RR: I don’t think so. I think another Samira and Kareem book would have to be YA novel. The next stage of the revolution is very different, and difficult. I don’t know if I want to write about that stage. It’s so painful. And so sad. That book would be a very, very different book.
SSS: Did your journalist background help you in writing TAGGING FREEDOM? How is being a journalist different or similar to writing middle grade?
RR: Definitely. I explained some of that above. I definitely took scenes directly from my own experiences as a journalist. And I thought of my many friends who were in the streets protesting at the time—or have had to leave the country for their own safety.
Writing for middle grade is so different. It was challenging. Journalists definitely tell – we’re not always given the space to “show” what is happening. So “the show, don’t tell” concept is not something we practice in daily journalism.
SSS: Any advice for fellow middle grade authors?
RR: I think the most important thing I did was find friends and a community of other writers. Do not write alone. The path is not easy. There are so many ups and downs. I got a lot of help from other Kidlit Author friends. So find your critique groups and writing partners. They are everything.

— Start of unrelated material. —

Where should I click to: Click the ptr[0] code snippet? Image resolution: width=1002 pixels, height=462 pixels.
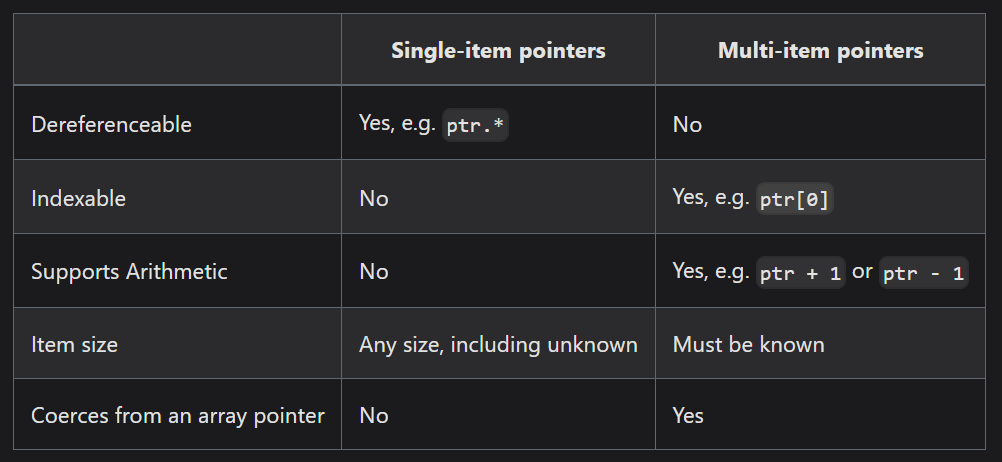coord(795,199)
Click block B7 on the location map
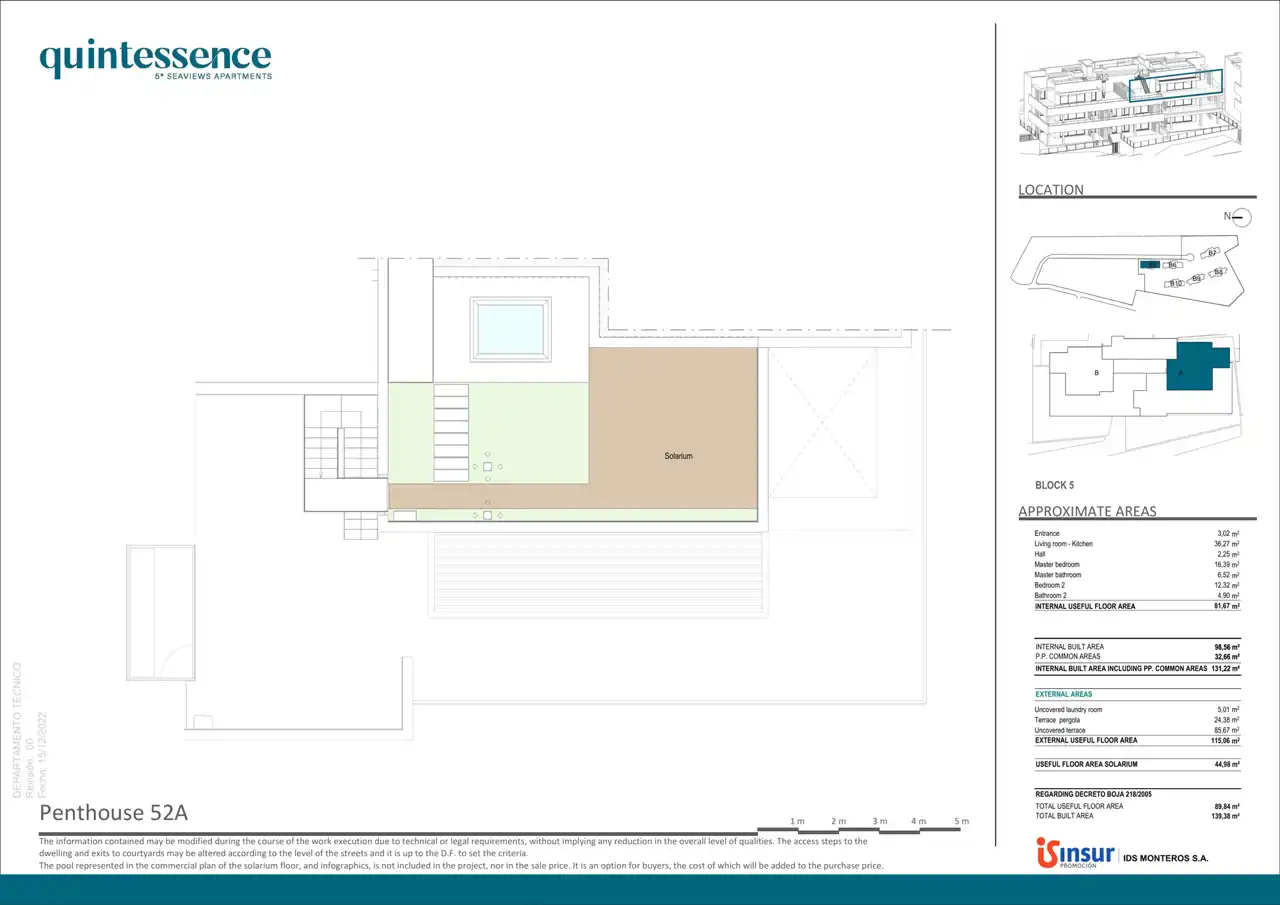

Thank you so much Rhonda for answering my questions! I hope everyone picks up a copy of your beautiful book.
About Rhonda Roumani
Rhonda Roumani is a Syrian American journalist who lived in Syria as a reporter for U.S. newspapers. She has written about Islam, the Arab world, and Muslim-American issues for more than two decades. Currently, she is a contributing fellow at the Center for Religion and Civic Culture at USC. Rhonda lives in Connecticut with her family.